The distance to the steel bar inside the concrete influences the electrical resistivity measurements, according to the ANOVA test. The analysis of variance was applied once again in order to detect which distance of the reinforcing bar influences the concrete electrical resistivity. Concerning specimens with single rebar of diameter 2.0 cm and 2.0 cm concrete cover, readings made by positioning the Wenner probe parallel to the reinforcement were no longer influenced by the conductivity of the steel at a minimum distance of 8.0 cm. All measurements taken at lower distances were affected by the conductivity of the steel. Thus, the obtained data allows recommending the minimum distance of 8.0 cm parallel to the steel bar to avoid its influence on the resistivity measurement.

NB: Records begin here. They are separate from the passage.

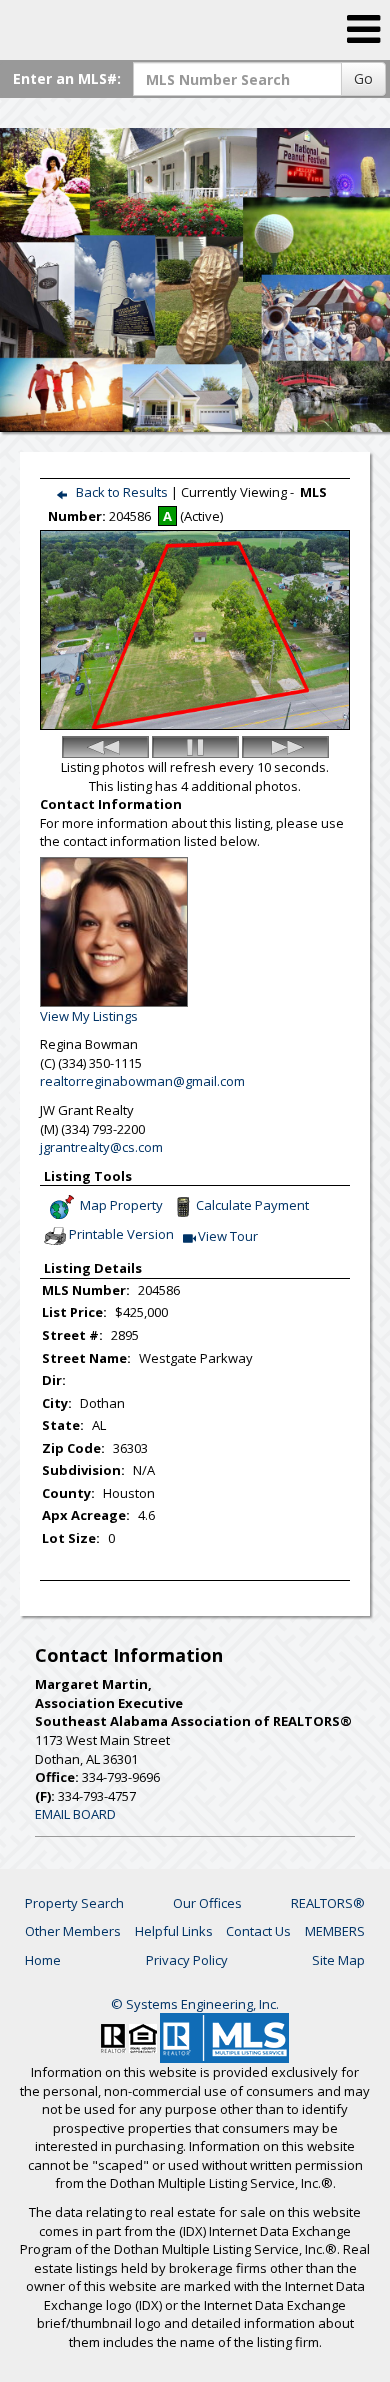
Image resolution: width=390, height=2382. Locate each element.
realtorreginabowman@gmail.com (142, 1081)
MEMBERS (335, 1931)
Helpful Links (174, 1931)
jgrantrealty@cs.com (101, 1147)
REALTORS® (328, 1903)
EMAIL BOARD (75, 1814)
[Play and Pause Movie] (195, 747)
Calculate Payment (252, 1206)
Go (363, 78)
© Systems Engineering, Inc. (195, 2004)
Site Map (338, 1960)
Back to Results (122, 492)
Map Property (120, 1206)
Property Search (74, 1903)
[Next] (285, 747)
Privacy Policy (187, 1960)
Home (43, 1960)
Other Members (73, 1931)
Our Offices (207, 1903)
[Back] (105, 747)
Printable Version (121, 1235)
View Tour (228, 1237)
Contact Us (258, 1931)
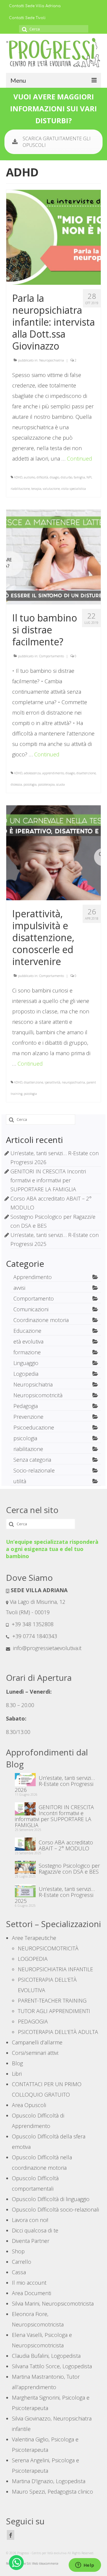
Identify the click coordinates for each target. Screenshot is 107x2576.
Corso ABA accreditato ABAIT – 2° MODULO (66, 1845)
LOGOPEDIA (33, 1958)
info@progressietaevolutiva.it (46, 1648)
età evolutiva (28, 1341)
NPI (89, 477)
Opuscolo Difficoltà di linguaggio (50, 2199)
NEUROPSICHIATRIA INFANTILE (55, 1969)
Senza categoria (32, 1459)
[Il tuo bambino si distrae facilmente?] (53, 556)
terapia (36, 489)
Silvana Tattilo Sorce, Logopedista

Figure 9 shows the electrical resistivity measurements perpendicular to the reinforcing bar of FR specimens.

Fig. 9
figure 9

Electrical resistivity of FR specimens at 28 days—perpendicular to the reinforcing bar

Full size image

The analysis of variance showed that measures of electrical resistivity performed perpendicular to a steel bar were not affected by the conductivity of the reinforcement. Thus, resistivity tests performed perpendicularly to the rebar do not present variations that disturb its results in the conditions tested in this article.

4 Conclusions

This article observed the effect of six parameters on the electrical resistivity measurements. The studied parameters were (1) the thickness of the concrete cover; (2) the contact with the concrete mold; (3) the concrete aging; (4) the chloride presence; (5) the type of cure and exposure; and (6) the position of the equipment regarding the reinforcement direction. Aged non-reinforced concrete specimens (5 years old) and freshly casted specimens were tested. Based on the results obtained, it was possible to draw the following conclusions:

  1. (1)

    The electrical resistivity values measured for the coverings of 1.5 cm and 2.0 cm indicated very high corrosion probability, independently of the w/c ratio. However, the electrical resistivity values indicated a moderate probability of corrosion for the covering of 3.0 cm. Therefore, the variation of the concrete cover thickness can affect the measurements and must be taken into account when monitoring a concrete structure.

  2. (2)

    The electrical resistivity is independent of the face of the concrete element.

  3. (3)

    The variability of electrical resistivity is a function of the time (hydration of the cement). It was possible to distinguish the tendency of stabilization of the values for concrete with blast furnace slag Portland cement after 120 days.

  4. (4)

    There was no significant influence on the electrical resistivity coming from the addition of 3% of chlorides to the concrete mass for measurements at 28 days. The results are contradictory with some outcomes from the literature and deserve to be better studied.

  5. (5)

    The average electrical resistivity of concrete curing in a moist chamber was greater than the value obtained from specimens aging in an external environment without controlled curing.

  6. (6)

    Electrical resistivity measured parallel to the reinforcement was no longer influenced by the conductivity of the steel at a minimum distance of 8.0 cm. Also, the electrical resistivity performed perpendicular to a steel bar was not affected by the conductivity of the reinforcement. This is valid for the conditions adopted in this article (concrete specimens with single rebar with 2.0 cm of diameter and 2.0 cm of concrete cover).

  7. (7)

    It is recommended that all of these conclusions be taken into account when carrying out electrical resistivity measurements on real concrete structures. This will make it possible to issue a more accurate diagnosis of the structure's durability condition.